Fazer uma transferência de renda cortando gastos. Não significa aumentar gastos. Se o governo fizer reformas que economiza outros gastos e, com isso, transferir renda para quem estiver desempregado, não é um erro. É remanejamento de gastos.
● Há um movimento nessa direção?
Não. Então, vemos pressão sobre o câmbio, inflação e o coitado do BC tendo de conviver com esse tipo de dilema.
● O BC vai responder como?
Já vimos algumas reações. Estamos vendo o Roberto Campos Neto (presidente do BC) lutando e conseguindo uma vitória importante quando convenceu o Davi Alcolumbre (presidente do Senado) a votar a autonomia do BC. Ele tem de ter autonomia. Ele pode mexer na taxa de juros à vontade, mas se o presidente quiser demitir o presidente do BC , ele põe alguém mais dócil e está tudo feito. O BC sabe que corre o risco de subir juros. Se ele não tiver as condições adequadas e o câmbio começar a depreciar, vai ser compelido a subir. Se ele subir a taxa, precisa ter independência política. Se a parte fiscal falhar, o risco de subir é muito alto.

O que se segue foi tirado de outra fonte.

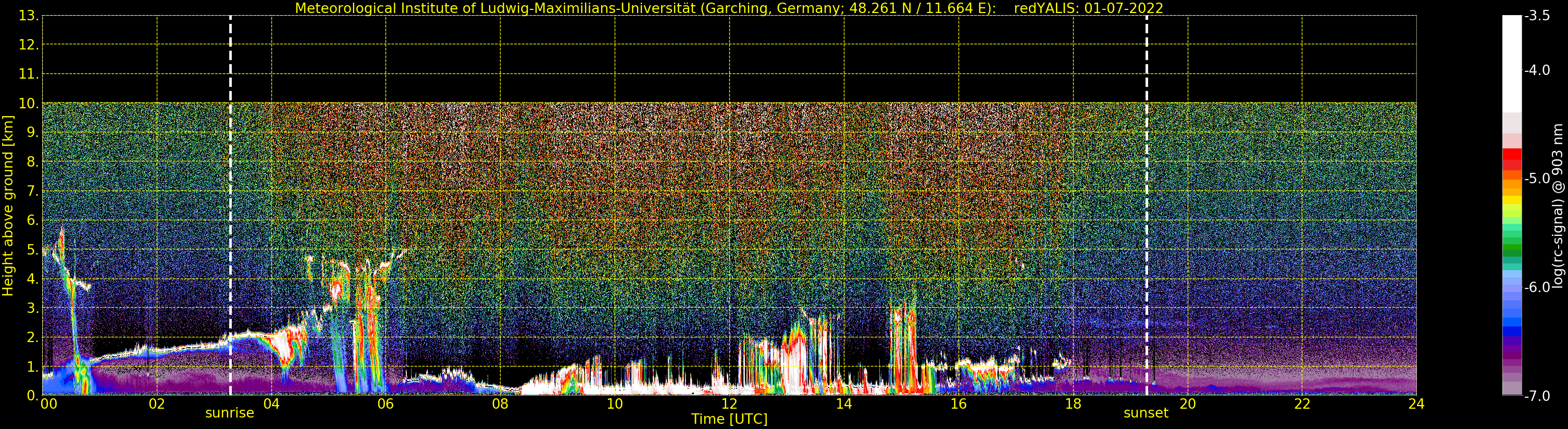Click the -6.0 colorbar tick label
This screenshot has height=429, width=1568.
tap(1537, 287)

● O presidente do BC estaria, então, se preparando, com a autonomia, para pressões futuras no caso de ter de subir os juros?
Isso. Ele jamais vai confessar. Se eu estivesse no lugar dele, estaria fazendo a mesma coisa.
● Há condições de avançar até final do ano a votação das propostas econômicas?
Eu gostaria que pelo menos a PEC emergencial (com medidas de cortes de despesas, principalmente relacionadas a servidores) fosse aprovada até o final do ano. Não tenho esperança que saia a reforma tributária, administração, nada disso.
● Como a economia do Brasil entra 2021?
Entra com muita incerteza, entra com investimento lá embaixo, economia andando de lado, pressão sobre o câmbio e o risco da inflação subir em 2021. É um cenário muito feio.
● A equipe econômica do ministro Paulo Guedes está negando essa visão?
Não consigo ver uma estratégia que faça sentido para resolver o problema. Não sei o que eles estão querendo ganhar de tempo. Mas sou crítico à forma como estão conduzindo a situação. Ela vem falhando muito na concepção da agenda de reformas e está com timing e objetivos errados.
● O que pode ajudar a melhorar a economia?
Uma reforma administrativa bem feita que abranja tudo e uma reforma tributária que tire as distorções, a PEC 45 (proposta de reforma tributária que tramita na Câmara). Essas duas coisas ajudam muito.
● Há risco de dominância fiscal?
É uma situação na qual, devido à expansão fiscal muito forte, a eficácia da política monetária desaparece. A capacidade da política monetária controlar a inflação, no limite, pode até desaparecer. Se o governo ficar preso ao teto, não vejo esse risco. Vejo a potência da política se mantendo e a capacidade de o BC controlar a inflação. Mas, se abandonar e furar o teto, aí sem dúvida ficamos sujeitos à dominância fiscal.